Now let's play with the 3D settings, surfaces and add a shadow (about 12 more clicks).

example 5

This is starting to look very cool !  It is a little hard though to see what the share is for 'Vendor G'.    Bit more than 25%?  Less than 33%? But, we can fix this!  With just 2 more clicks we have data labels.

example 6
Now that looks really cool and it's a... monstrous, hard to read, waste of space and ink .

Let me list the ways I find it offensive:
  1. Graphical display is supposed to help us visualize data.  This display manages to visualize "Our share of sales last month was 28.8%" .  Just how much visualization do you need for that ? 
  2. It turns out that we (humans not just analysts) are quite bad at estimating proportions from area.  This was an issue in the very first example.  And there is nothing to help us - pie charts have no scale to reference to so you're stuck estimating based on a few proportions you know well (halves, thirds, quarters).
  3. Guessing the actual share got harder and harder as the chart got 'cooler'.  Going 3D, exploding the section and rotating so that we no longer had at least one part of our segment at 12 o' clock  all made it harder to read.
  4. Adding shadow, highlights and texture probably did not do much harm, but it certainly did not help visualize our one and only fact. (Yes, I do know there are 2 numbers in the chart but as one is easily calculated from the other, essentially we have one useful piece of information)
 Expand this to multiple values and we can examine another issue.

example 7
Is it at all obvious to you which pie segment is related to which Vendor?  Note that I did not devise this color scheme for the example, it's the default that Excel provided when I added more data to the previous example.  If we are trying to spot categories by color they have got to be very high contrast and when we get to 8 different colors its very hard to tell some of them apart.  (The color blind could give up long before 8). In this case, I can figure it out from the thin orange segment which is clear to me.  The others are then charted (and labeled) in sequence so I can figure each one out.  But, does this not seem like an awful lot of work for your reader ?  

What if we add category labels to the pie segment too ? 

example 8
If you think this is an improvement, you should probably stop reading now and let's just agree to disagree.

By the way, those folks that did stop reading at the last sentence are so wrong !

Most of the blogs and articles I have read on this subject, quite a few, but probably less than 1% of the voluminous published material, spend a lot of time telling you why pie charts are wrong but less on suggesting alternatives.  Let's try and address that.

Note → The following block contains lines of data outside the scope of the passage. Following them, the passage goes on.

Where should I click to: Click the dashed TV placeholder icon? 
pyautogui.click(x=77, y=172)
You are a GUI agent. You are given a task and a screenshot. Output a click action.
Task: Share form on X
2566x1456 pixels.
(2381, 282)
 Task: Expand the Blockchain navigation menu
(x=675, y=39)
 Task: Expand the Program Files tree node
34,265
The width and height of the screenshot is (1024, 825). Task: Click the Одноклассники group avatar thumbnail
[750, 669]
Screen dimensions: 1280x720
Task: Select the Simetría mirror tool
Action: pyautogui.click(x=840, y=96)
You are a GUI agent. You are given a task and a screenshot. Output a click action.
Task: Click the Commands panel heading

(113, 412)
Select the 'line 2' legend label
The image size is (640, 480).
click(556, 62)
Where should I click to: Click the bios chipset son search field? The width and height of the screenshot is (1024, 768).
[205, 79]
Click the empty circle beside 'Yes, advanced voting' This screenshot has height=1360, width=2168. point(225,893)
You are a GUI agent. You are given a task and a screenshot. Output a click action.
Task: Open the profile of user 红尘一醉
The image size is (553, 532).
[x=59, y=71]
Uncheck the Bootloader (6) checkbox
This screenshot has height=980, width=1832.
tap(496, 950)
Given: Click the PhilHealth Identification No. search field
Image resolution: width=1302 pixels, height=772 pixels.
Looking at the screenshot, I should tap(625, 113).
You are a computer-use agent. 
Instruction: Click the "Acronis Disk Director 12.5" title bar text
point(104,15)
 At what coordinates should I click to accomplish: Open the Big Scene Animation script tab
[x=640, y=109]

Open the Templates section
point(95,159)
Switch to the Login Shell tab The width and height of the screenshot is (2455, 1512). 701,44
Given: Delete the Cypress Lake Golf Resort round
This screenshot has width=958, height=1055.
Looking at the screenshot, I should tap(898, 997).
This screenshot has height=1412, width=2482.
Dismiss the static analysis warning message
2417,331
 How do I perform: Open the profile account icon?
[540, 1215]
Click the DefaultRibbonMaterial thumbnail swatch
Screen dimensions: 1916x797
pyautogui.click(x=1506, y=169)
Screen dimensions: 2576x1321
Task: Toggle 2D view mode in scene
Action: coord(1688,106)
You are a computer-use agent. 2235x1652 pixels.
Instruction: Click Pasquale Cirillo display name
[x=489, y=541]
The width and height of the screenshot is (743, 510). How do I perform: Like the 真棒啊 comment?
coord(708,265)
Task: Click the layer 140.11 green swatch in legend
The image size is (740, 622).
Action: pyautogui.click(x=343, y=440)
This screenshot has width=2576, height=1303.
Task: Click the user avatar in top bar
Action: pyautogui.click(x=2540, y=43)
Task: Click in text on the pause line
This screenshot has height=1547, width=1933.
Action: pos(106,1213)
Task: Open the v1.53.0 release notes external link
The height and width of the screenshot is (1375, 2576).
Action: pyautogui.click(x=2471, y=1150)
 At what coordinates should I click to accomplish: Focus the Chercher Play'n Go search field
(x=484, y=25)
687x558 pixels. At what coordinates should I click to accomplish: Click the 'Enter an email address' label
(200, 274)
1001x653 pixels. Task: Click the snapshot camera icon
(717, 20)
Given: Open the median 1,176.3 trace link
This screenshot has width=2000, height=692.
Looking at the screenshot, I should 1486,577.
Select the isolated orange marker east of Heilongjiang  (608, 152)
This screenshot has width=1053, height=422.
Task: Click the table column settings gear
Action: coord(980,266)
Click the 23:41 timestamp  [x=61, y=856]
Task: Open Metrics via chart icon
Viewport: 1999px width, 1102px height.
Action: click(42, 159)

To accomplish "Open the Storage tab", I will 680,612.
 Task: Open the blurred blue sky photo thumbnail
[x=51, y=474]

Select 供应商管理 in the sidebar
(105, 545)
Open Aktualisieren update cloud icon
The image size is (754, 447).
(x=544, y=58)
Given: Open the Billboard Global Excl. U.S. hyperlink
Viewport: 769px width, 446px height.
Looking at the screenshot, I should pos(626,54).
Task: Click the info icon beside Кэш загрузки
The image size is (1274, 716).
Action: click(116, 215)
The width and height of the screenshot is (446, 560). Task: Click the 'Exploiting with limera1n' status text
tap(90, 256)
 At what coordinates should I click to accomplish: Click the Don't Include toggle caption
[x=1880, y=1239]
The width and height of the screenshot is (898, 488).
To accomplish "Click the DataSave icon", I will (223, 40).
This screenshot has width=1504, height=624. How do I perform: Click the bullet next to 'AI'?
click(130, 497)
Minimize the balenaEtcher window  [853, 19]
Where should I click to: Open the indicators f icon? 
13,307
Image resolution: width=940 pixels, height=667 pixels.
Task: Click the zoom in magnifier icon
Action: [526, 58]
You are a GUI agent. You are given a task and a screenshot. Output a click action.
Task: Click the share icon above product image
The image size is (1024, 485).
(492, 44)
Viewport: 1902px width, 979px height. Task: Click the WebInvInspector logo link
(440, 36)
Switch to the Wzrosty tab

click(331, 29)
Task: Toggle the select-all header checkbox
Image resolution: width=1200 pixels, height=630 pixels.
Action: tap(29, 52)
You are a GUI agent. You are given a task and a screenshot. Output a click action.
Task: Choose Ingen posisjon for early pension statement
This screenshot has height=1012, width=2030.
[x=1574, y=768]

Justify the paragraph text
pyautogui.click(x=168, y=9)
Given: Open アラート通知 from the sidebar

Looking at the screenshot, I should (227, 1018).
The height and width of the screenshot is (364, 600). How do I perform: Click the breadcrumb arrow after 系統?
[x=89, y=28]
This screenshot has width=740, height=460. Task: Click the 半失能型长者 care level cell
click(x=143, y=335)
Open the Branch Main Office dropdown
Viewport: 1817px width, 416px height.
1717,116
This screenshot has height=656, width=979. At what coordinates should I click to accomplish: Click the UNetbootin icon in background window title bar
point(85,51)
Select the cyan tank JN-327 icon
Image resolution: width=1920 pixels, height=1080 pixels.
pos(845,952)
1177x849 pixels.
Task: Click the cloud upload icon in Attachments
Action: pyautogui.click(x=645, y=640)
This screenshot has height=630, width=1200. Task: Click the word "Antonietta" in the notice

How about this as an alternative to example 8 ?
example 9
This just works.  A simple bar chart immediately fixes 2 of our issues.  
  • We are no longer trying to estimate proportion from area (which we are bad at) but from length (where we are substantially better).  Even without the data labels you could make an intelligent guess as to actual values, more so if I added a few more grid-lines and scale labels.
  • The category label is directly (and much more neatly) tied to its visualization.  No need for multiple colors, no trying to figure out which number relates to which category.
Perhaps its not as "cool-looking" and if you really wanted to, you could go 3D, switch out to pipes rather than bars and apply a texture or shadows.

example 10

Personally I don't think this adds any value for people who actually want to read and use it.  If you are publishing to people who don't want to read your material but may be impressed by the look of the graphic, perhaps it has a place ?

How about this as an alternative, a simple table.  Yes, its primitive, I know, but it really does work, try reading it.
example 11
  Or how about this, a "cooler" version using Excel's in-cell data bars?
example 12
Let's wrap this up by going back to our very first example.  We wanted to show share of sales for 'our' company.  On my screen (your's may well be different) this uses roughly a 2" x 3" space (5cm x 7.5 cm) to display only one useful number 28.8 %.  If that's all the data you have to display and you have such a space to fill, well, maybe, it's ok to use a pie chart.  But can't you display something a little more useful ? 

Example 13
 Same space, much more data and very importantly, much more useful.

So, back to the question at the top of this post.  Are pie charts evil or just misunderstood?  To my mind, they are 99.9% evil and misunderstood - if in doubt, don't use them.